YtjE from Lactococcus lactis IL1403 Is a C-S Lyase with α,γ-Elimination Activity toward Methionine

Abstract

Cheese microbiota and the enzymatic conversion of methionine to volatile sulfur compounds (VSCs) are important factors in flavor formation during cheese ripening and the foci in biotechnological approaches to flavor improvement. The product of ytjE of Lactococcus lactis IL1403, suggested to be a methionine-specific aminotransferase based on genome sequence analysis, was therefore investigated for its role in methionine catabolism. The ytjE gene from Lactococcus lactis IL1403 was cloned in Escherichia coli and overexpressed and purified as a recombinant protein.
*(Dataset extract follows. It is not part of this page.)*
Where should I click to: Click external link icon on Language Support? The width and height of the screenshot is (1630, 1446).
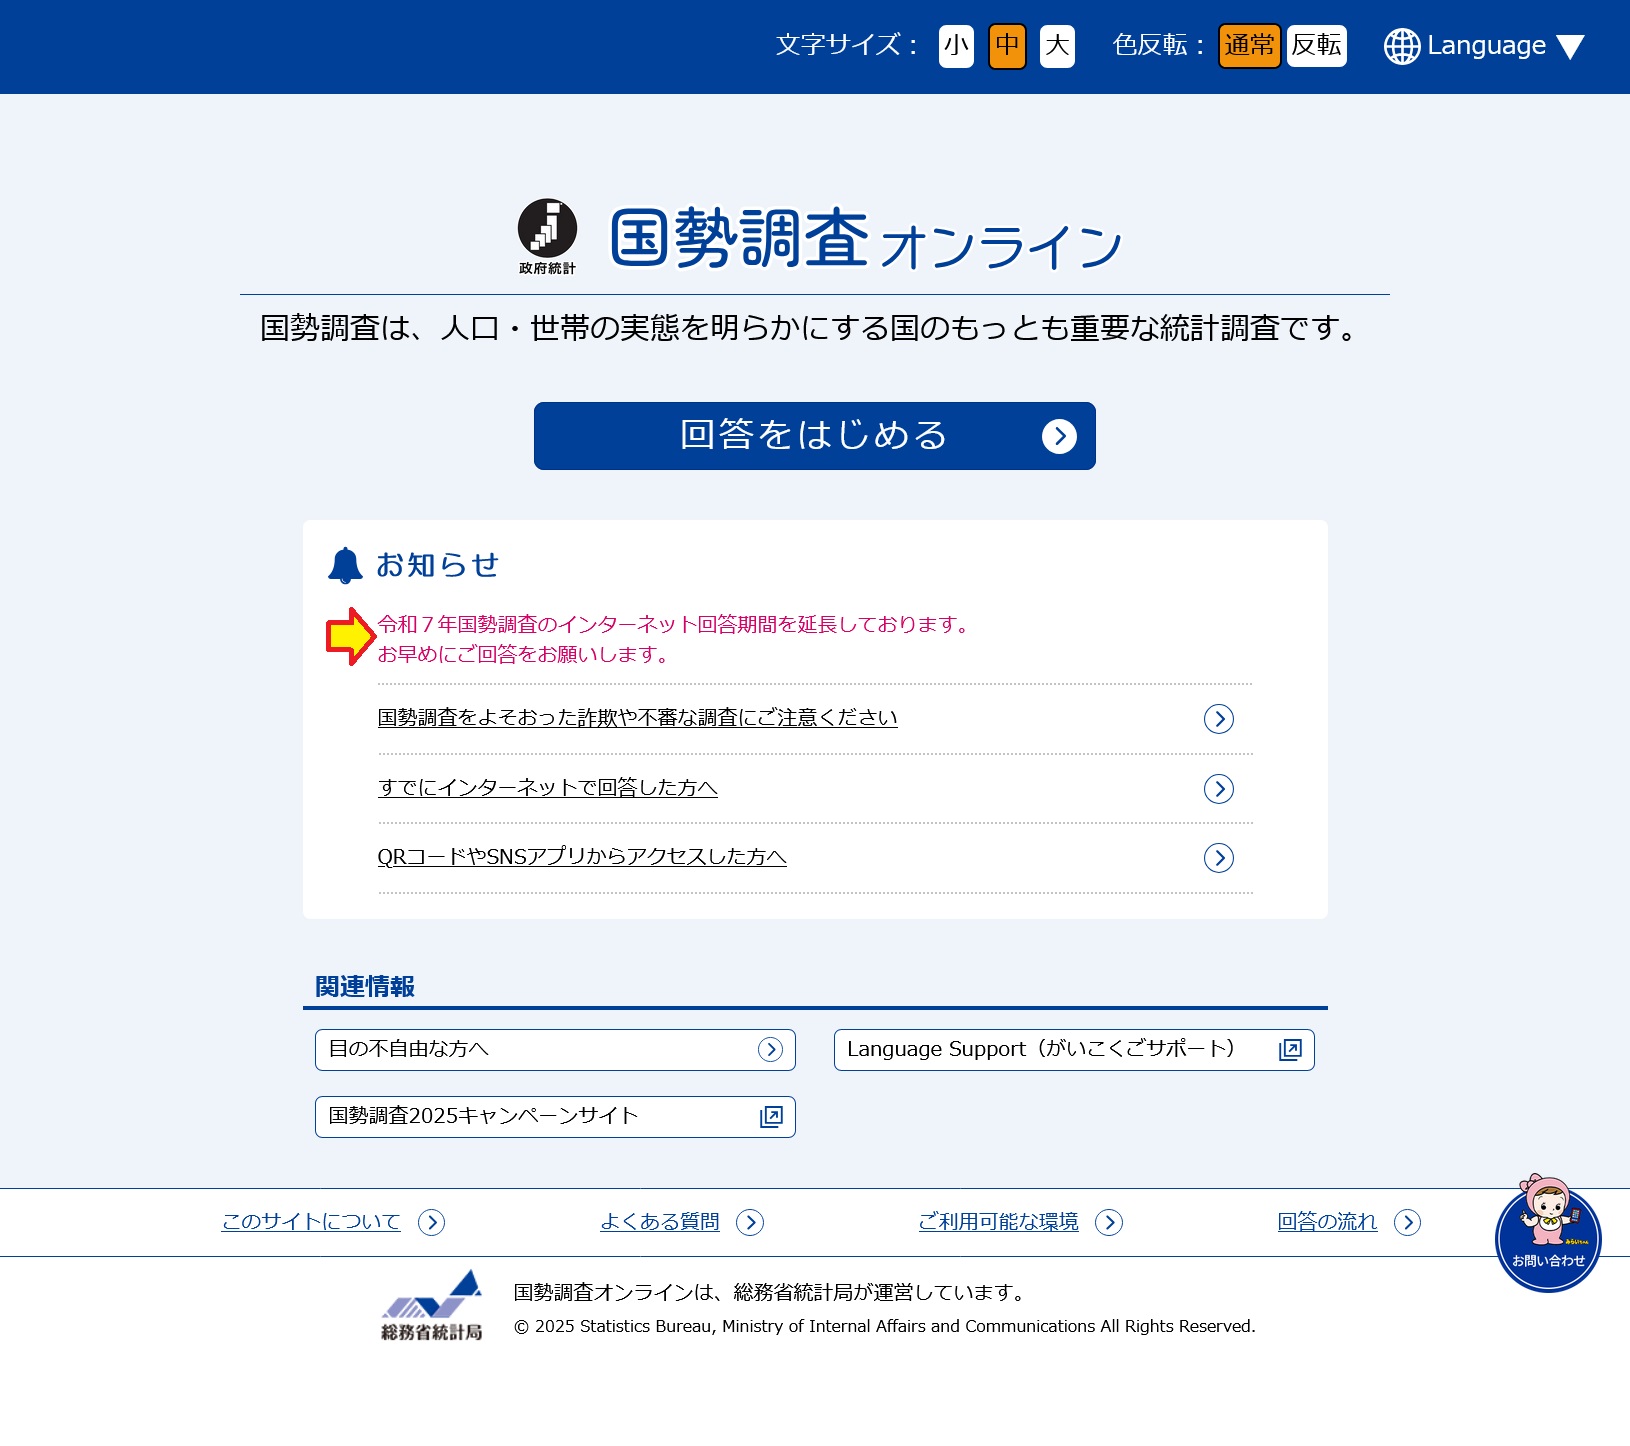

When tested, the YtjE protein did not exhibit a specific methionine aminotransferase activity. Instead, YtjE exhibited C-S lyase activity and shared homology with the MalY/PatC family of enzymes involved in the degradation of l -cysteine, l -cystine, and l -cystathionine. YtjE was also shown to exhibit α,γ-elimination activity toward l -methionine. In addition, gas chromatographic-mass spectrometry analysis showed that YtjE activity resulted in the formation of H ₂ S from l -cysteine and methanethiol (and its oxidized derivatives dimethyl disulfide and dimethyl trisulfide) from l -methionine. Given their significance in cheese flavor development, VSC production by YtjE could offer an additional approach for the development of cultures with optimized aromatic properties.